Reputation: 435
I have a simple python program that searches for a keyword inside a url and returns true or false. I want to modify it so i only search inside the article ,not the title , not other stuff around the webpage or ads or from other articles , etc. I have hundreds of URLS to check and they don;t have the same style(i guess, haven't checked them all but its kinda obvious). How can i do something like this if it's even possible? First time using BeautifulSoup.
Here is what i use right now
import re
import sys
from BeautifulSoup import BeautifulSoup
import urllib2
#argecho.py
content = urllib2.open(sys.argv[1]).read()
print sys.argv[2] in content # -> True
I send the url and keyword as arguments as i have another script calling this for hundreds of urls.
Upvotes: 1
Views: 2492
Reputation: 1122292
You can search for text in just the body text with BeautifulSoup, by converting sys.argv[2]
into a regular expression:
import sys
from bs4 import BeautifulSoup
import urllib2
import re
response = urllib2.urlopen(sys.argv[1])
soup = BeautifulSoup(response.read(), from_encoding=response.info().getparam('charset'))
text_pattern = re.compile(re.escape(sys.argv[2]))
if soup.find('body').find(text=text_pattern):
print 'Found the text in the page')
However, to narrow this down further to exclude navigation, footers, etc., you'll need to apply some heuristics. Each site is different and detecting what part of the page makes up the main text is not a straightforward task.
Instead of re-inventing that wheel, you may want to look at the Readability API instead; they've already built a large library of heuristics to parse out the 'main' part of a site for you.
Upvotes: 2
Reputation: 23322
BeautifulSoup, by itself, is incapable to extract text from the "article", since what and article is, html-wise, is entirely subjective, and will change from one site to the next. You need to write a different parser for each site.

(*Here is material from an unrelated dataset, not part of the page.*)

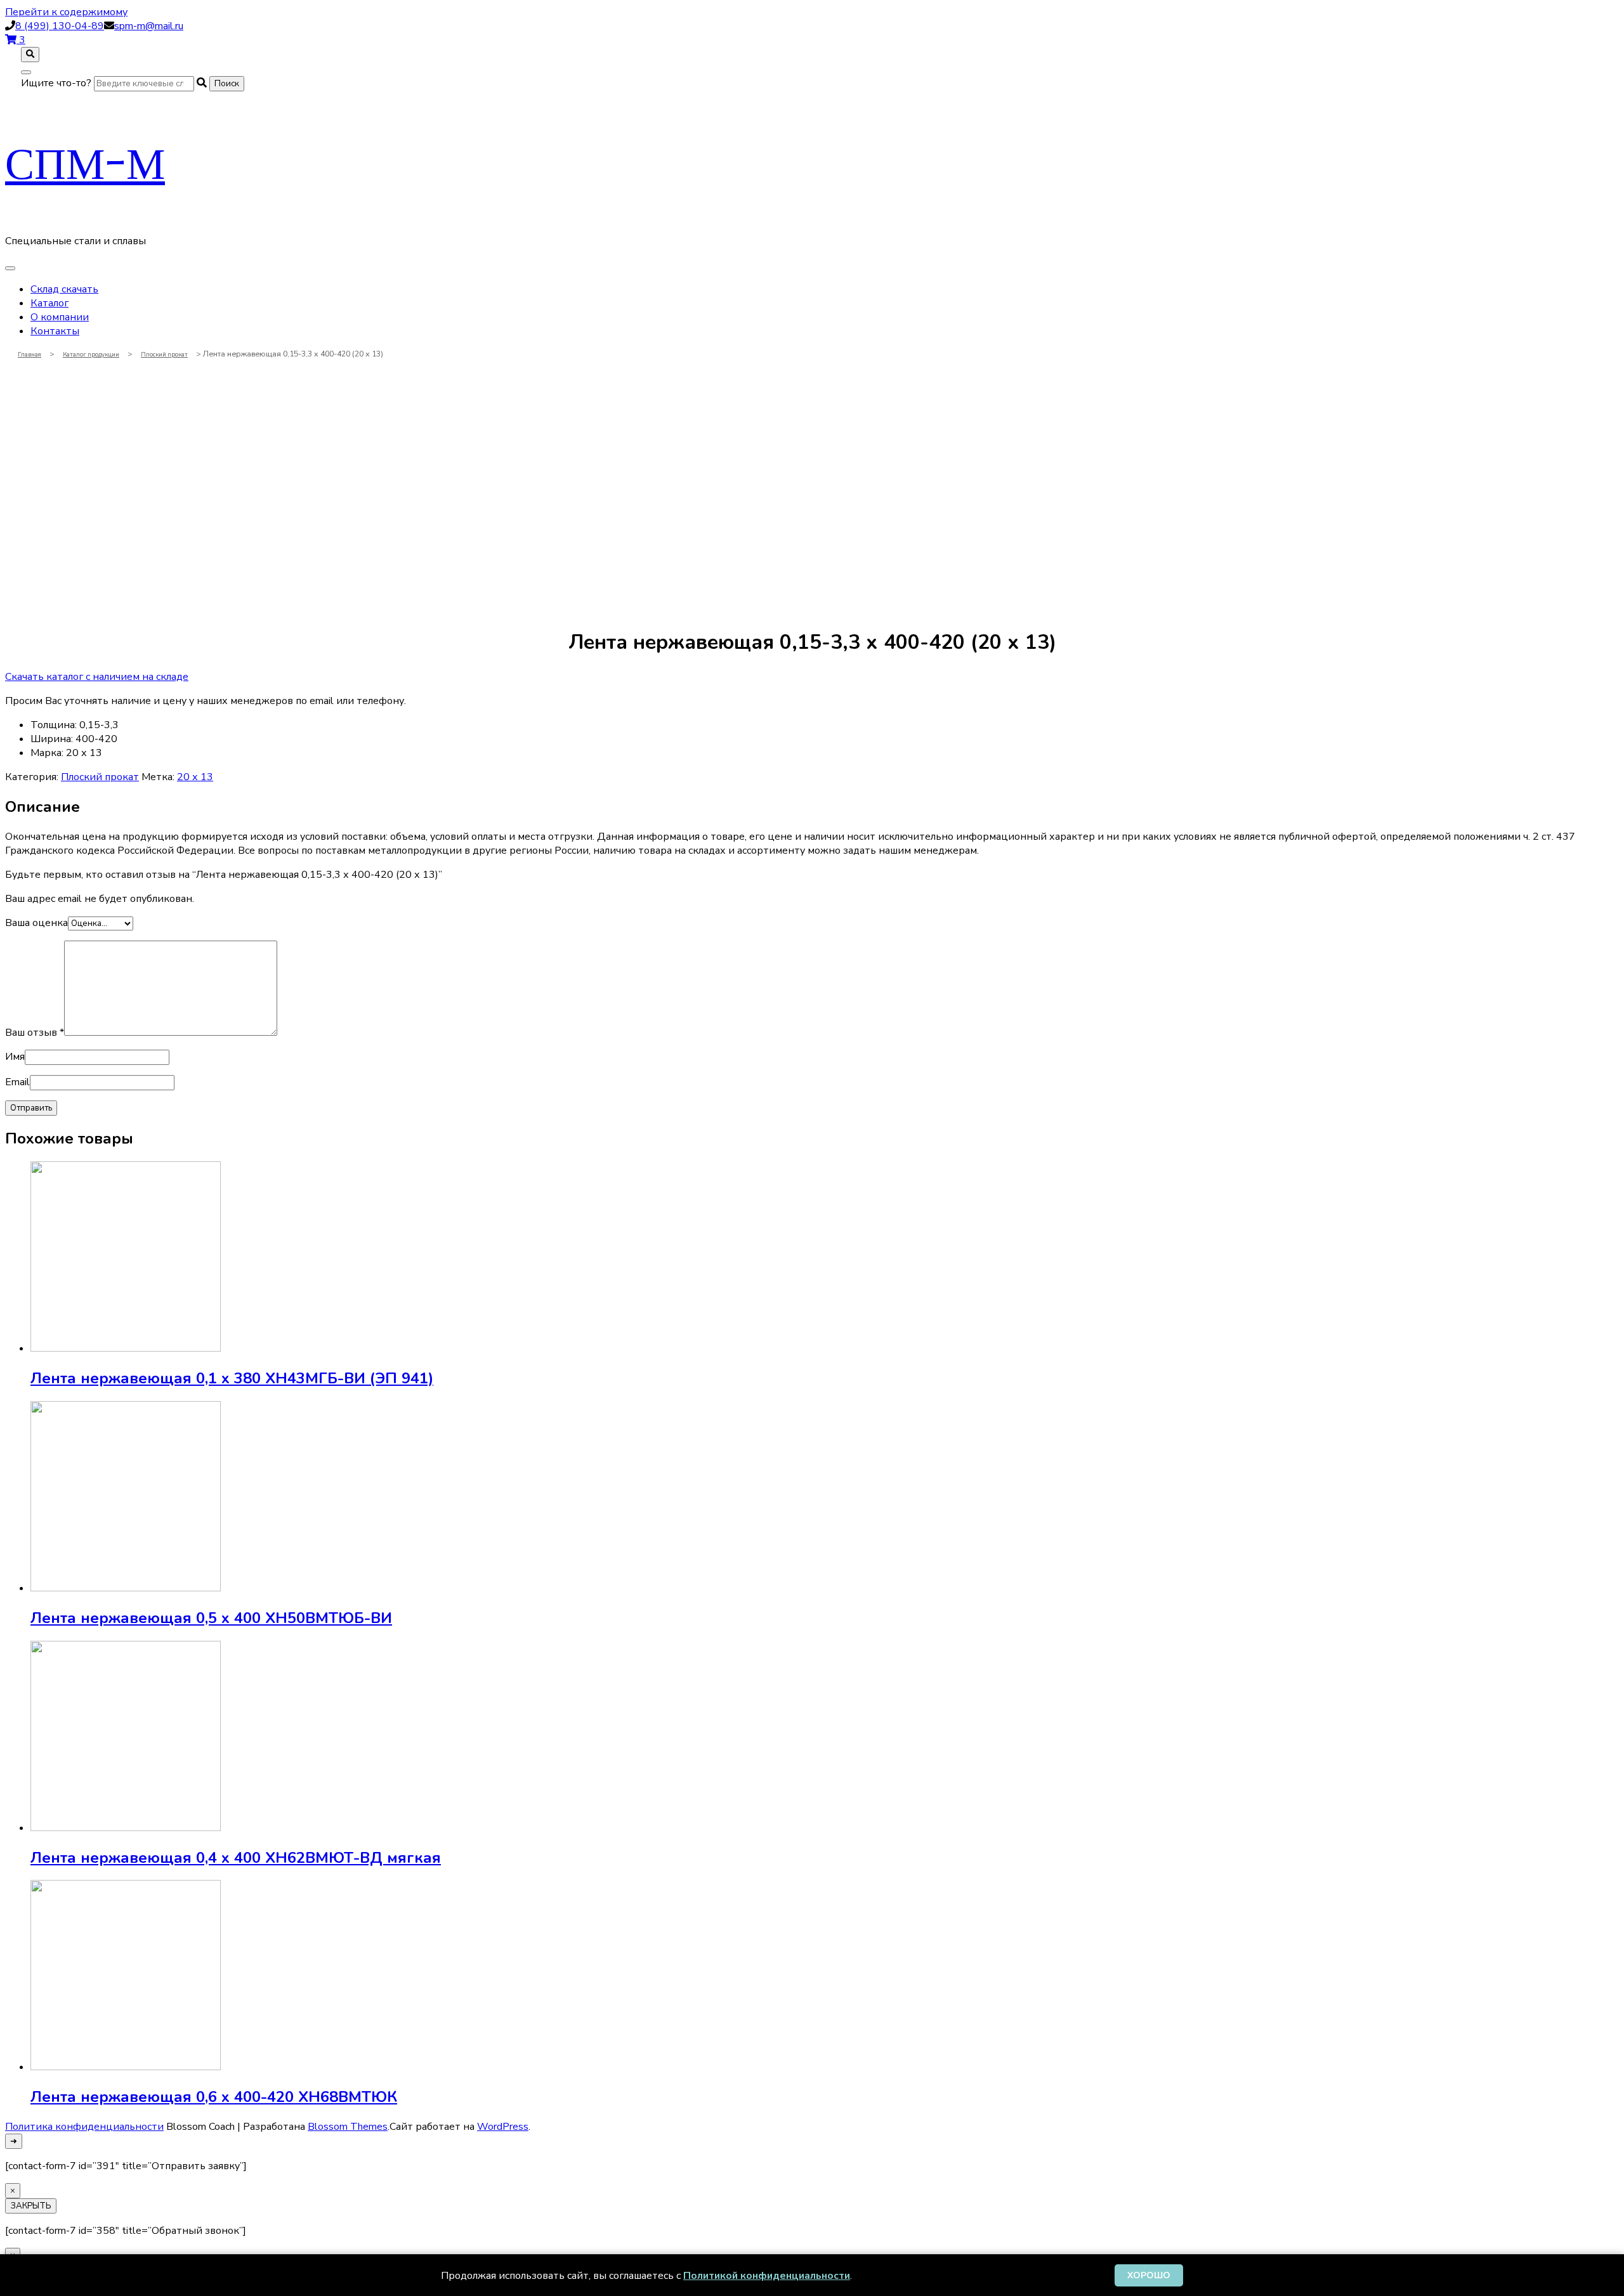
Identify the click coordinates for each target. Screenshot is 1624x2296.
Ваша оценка (36, 923)
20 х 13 (195, 777)
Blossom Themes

My suggestion is to model this using inheritance:
class Webpage(object):
def __init__(self, html_string):
self.html= BeautifulSoup(html_string)
def getArticleText(self):
raise NotImplemented
class NewYorkTimesPage(Webpage):
def getArticleText(self):
return self.html.find(...)
Upvotes: 2
Reputation: 4342
There is no simple way to extract article from web page. You can use some external service that extracts content like Readability and python library for it
Upvotes: 2